Big data is getting bigger. It has moved from limited use by retailers such as amazon.com or wallmart and others analysing customer behaviour to just about every sector.
Scientists have always crunched large amounts of data. The genomes of species and repositories of chemical structures and properties are two sources of big data for scientists. Billions of pairs of bases in the human genome are analysed to understand human evolution or to pinpoint genes. Chemical repositories are used in screening for drug activity. As N Szlezák et al. argue in the 10 February 2014 issue of ‘Nature,’ “the advent of “big data” and the availability of advanced analytical methods and technologies used to interpret such big data are leading to smarter and more effective discovery, development, and commercialization of innovative bio-pharmaceutical drugs.
An interesting tangential use comes from Hampton Creek, a private company focused on providing healthier food for everyone by exploiting the diversity of the plant world. Take their product ‘Just Mayo’. The Mayonnaise produced by Hellmann for example, is called real mayo, because as they claim it contains three simple ingredients, oil, vinegar and eggs. ‘Just Mayo’ by Hampton Creek eliminates the need for eggs by substituting a pea protein and other additives from plant sources. How did they find the right pea protein and other ingredients to get the binding power of the egg and resulting smoothness of mayonnaise? According to a recent article in Techcrunch, Hampton Creek whittled down 4000 different plants to just 13 species with the ideal traits needed for better consistency, taste and lower cost for their current products. Take the case of the pea protein. There are apparently over 2,000 varietals of Canadian yellow peas alone. Hampton Creek has done a lot of searching to find the right Canadian yellow pea with the right molecular weight and other characteristic to make a perfect mayonnaise. .

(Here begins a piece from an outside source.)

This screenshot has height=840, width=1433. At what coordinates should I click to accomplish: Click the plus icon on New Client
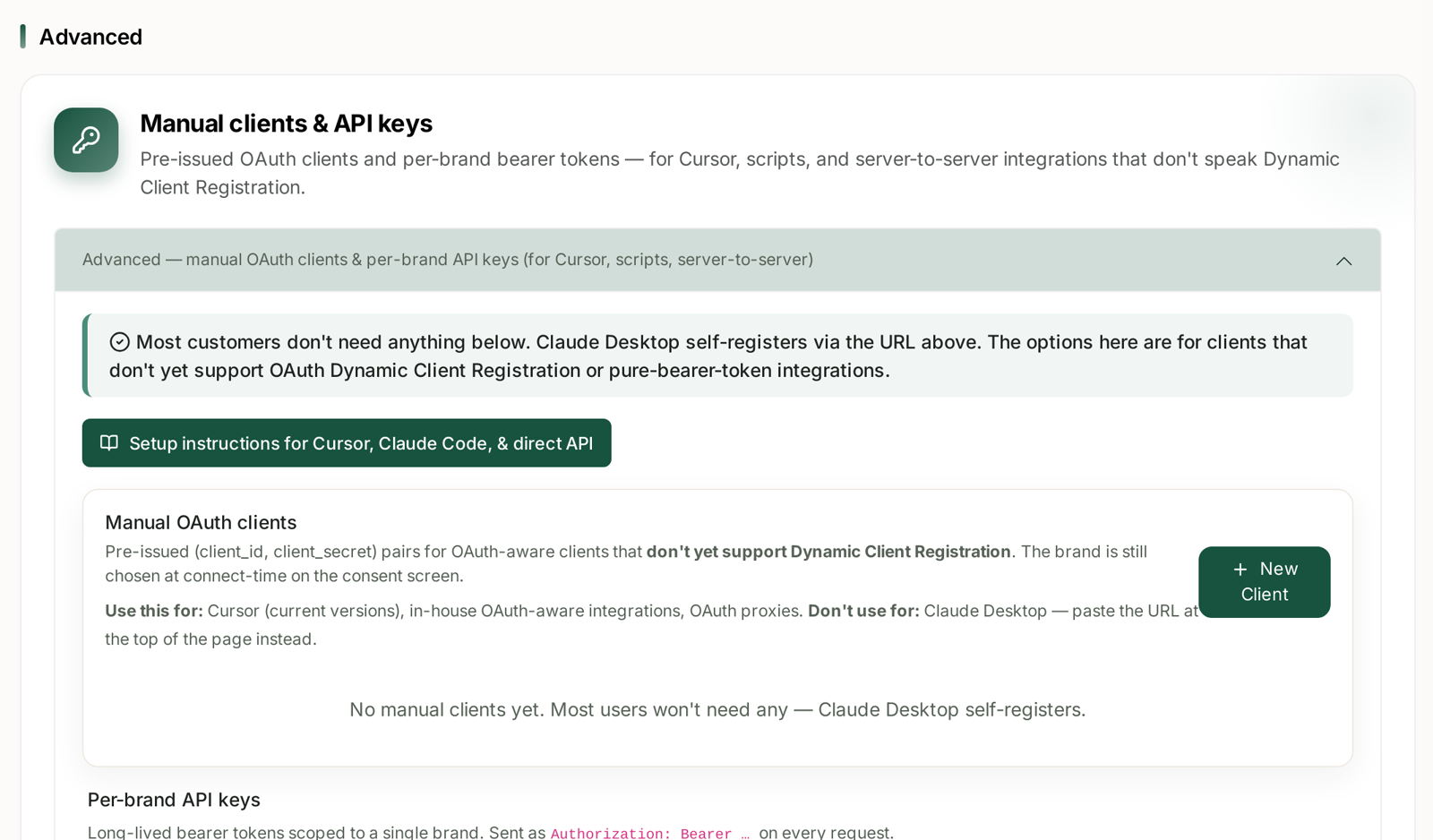[x=1240, y=569]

At the moment, finding just the right plant product that yields a quality product is like looking for a needle in a haystack. If Canadian peas have 2000+ plus varietals, imagine the size of the full plant protein database, and now we are talking about big data. According to Techcrunch, Hampton Creek hired a top data scientist from Google to build the world’s largest plant database. The database will be used to sort out which plants have the type of traits that can be used to create food products that are healthier, cheaper and have a lower impact on animals and the environment –i.e. Big data for feeding the world, more sustainably.